Field Notes from The Motherhood


October 2012

On Apple Maps

The Mom: The worst part about Apple maps is that the woman’s voice sounds just like my mother.
The 6 y.o. I wish she sounded like the hamster in the hamster dance song. Wouldn’t that be better, mommy?


On Hurricanes

I can’t believe that New York City has all that water in the streets! Those poor people. And it’s so dark.
Hey – you know what they need? A wand with the lumos spell.
That would fix everything.

The 6 y.o. “Pollyanna”

On Violet

The 6 y.o.: What color is violet?
The 10 y.o.: Violet.
The 6 y.o.: I mean what color is it?
The 10 y.o.: It’s violet. That’s the color: violet.
The 6 y.o.: AARGH! I mean is it yellow or red or blue or what?
The 10 y.o.: Purple
The 6 y.o.: Well I don’t have a purple crayon, so what other colors could it be?

On Elections

I’ll just teach Aaron and Kylie about the Presidents of the United States so they can play Presidents vs Aliens while you have your piano lesson.

I won’t even mention Mitt Romney. I promise. Anyway Aaron didn’t even know who Barack Obama was and I’m not about to explain American politics to a 6 year old boy. All he needs to know is that the Presidents with the biggest head wins.

The 6 y.o. (who doesn’t understand why she has to wait another 12 years to vote in her first election.)

On Recess

Mommy I hate recess.
You don’t learn anything, you have to go outside where it’s loud, wet and boring and the playground is filled with boys acting crazy and wild. *MY* favorite subject is MATH. I love it so much.
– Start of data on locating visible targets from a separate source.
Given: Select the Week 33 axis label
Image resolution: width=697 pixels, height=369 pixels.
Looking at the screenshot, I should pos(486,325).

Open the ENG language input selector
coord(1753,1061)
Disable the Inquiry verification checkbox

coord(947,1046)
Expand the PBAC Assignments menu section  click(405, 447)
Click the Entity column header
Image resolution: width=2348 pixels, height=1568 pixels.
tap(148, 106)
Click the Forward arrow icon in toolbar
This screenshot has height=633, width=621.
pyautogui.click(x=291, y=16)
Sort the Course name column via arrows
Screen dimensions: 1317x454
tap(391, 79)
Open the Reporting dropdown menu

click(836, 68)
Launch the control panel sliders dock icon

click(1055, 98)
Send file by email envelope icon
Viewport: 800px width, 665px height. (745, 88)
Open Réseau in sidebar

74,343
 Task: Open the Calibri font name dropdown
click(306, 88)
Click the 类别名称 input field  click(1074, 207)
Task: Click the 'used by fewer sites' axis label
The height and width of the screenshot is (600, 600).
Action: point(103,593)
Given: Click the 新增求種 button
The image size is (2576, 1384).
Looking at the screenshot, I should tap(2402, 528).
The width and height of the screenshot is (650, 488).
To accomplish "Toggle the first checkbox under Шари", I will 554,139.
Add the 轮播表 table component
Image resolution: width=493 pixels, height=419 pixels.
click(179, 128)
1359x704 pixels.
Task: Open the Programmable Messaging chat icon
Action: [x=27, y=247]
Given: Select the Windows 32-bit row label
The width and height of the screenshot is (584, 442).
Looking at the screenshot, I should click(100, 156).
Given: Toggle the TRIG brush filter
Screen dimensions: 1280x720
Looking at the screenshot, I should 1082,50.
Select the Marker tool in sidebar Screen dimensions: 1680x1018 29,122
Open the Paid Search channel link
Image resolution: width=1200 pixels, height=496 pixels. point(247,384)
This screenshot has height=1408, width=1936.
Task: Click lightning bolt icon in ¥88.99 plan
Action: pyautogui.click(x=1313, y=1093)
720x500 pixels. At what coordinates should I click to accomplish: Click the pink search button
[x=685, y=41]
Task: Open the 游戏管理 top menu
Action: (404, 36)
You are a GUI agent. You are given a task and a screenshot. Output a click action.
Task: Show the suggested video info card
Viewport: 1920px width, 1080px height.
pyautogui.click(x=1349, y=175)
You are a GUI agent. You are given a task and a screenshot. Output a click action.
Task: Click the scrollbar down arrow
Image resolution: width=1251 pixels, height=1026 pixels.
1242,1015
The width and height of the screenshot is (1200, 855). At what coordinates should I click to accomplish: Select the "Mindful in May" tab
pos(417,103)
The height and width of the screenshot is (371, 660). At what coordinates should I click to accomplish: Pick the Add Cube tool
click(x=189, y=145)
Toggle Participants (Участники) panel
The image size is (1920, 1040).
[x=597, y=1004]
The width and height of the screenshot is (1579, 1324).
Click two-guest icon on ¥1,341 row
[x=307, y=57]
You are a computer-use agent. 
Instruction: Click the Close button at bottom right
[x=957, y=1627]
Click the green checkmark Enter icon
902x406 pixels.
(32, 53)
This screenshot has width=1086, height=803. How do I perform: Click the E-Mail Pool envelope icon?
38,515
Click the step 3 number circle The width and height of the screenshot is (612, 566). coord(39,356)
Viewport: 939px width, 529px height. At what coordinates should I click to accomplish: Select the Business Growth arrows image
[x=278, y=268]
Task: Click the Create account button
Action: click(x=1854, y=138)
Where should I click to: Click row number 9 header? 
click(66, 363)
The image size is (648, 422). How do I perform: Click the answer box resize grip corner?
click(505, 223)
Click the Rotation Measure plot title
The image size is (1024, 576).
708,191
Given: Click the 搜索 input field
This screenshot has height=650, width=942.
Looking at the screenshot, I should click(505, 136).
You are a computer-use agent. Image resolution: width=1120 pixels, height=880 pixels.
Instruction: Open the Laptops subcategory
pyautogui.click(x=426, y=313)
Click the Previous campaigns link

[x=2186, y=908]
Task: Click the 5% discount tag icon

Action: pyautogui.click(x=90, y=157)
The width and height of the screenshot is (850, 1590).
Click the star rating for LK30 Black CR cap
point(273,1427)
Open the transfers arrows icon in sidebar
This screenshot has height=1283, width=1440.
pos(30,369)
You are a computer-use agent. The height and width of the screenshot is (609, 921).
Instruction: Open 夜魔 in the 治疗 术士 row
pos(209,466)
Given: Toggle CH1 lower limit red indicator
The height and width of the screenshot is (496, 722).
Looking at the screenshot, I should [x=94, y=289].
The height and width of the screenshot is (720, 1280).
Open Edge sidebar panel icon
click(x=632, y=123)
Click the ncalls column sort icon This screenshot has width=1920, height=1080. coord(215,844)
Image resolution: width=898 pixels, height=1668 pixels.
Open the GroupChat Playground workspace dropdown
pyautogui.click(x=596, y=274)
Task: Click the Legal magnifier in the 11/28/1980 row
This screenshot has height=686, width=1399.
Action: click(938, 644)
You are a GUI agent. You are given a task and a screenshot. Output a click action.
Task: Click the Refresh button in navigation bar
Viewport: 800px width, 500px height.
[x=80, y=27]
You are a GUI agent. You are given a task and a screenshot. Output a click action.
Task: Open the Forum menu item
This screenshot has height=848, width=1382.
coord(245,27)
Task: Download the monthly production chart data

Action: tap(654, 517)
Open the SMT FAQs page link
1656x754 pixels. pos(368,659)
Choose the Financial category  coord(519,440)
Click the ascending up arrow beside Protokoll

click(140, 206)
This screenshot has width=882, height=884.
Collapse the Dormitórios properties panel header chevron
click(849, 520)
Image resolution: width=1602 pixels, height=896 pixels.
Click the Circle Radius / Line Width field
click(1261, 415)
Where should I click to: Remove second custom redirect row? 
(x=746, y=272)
Counting money; counting time; counting music beats…Only Aaron and I know it is all the same and it’s so much fun!
And math is right before recess, so I’d rather spend recess doing more math.

The 6 y.o. (when asked what her favorite subject is in 1st grade…besides recess)

On Camp

So I only had to clean up one time during all of 5th grade camp. The teachers started by saying that the shortest kids had to stay and do the clean up first. Ha! I literally LAUGHED OUT LOUD knowing I was free to have fun for a few minutes.
I mean, let’s face it, “short” and me have never been in the same sentence together.
Well until that sentence.

The 10 y.o. (who has a very dry sense of humor)

On Cleaning

The 14 y.o.: I *like* to clean my room because I find all sorts of useful things. This time I found $20.
The Dad: We like it when you clean your room too. Because then we can find all sorts of useful things. Like the floor.

On Evil People

People with eye patches in cartoons are ALWAYS evil. Always.

The 10 y.o.

On British Accents

The Mom: Raspberries is one of the few words I still love to hear your dad say with his British accent.
The Dad: What words don’t you like to hear me say?
The Mom: Uh, pianist, for one. If you’d pronounce it like an American instead of-
The Dad: Pianist.
{The 14 y.o. erupts in school girl giggles}
The 10 y.o.: Dad. You said “Penis”. Not pianist.
The 14 y.o.: Have you met my sister? She’s beast with the straight-talk.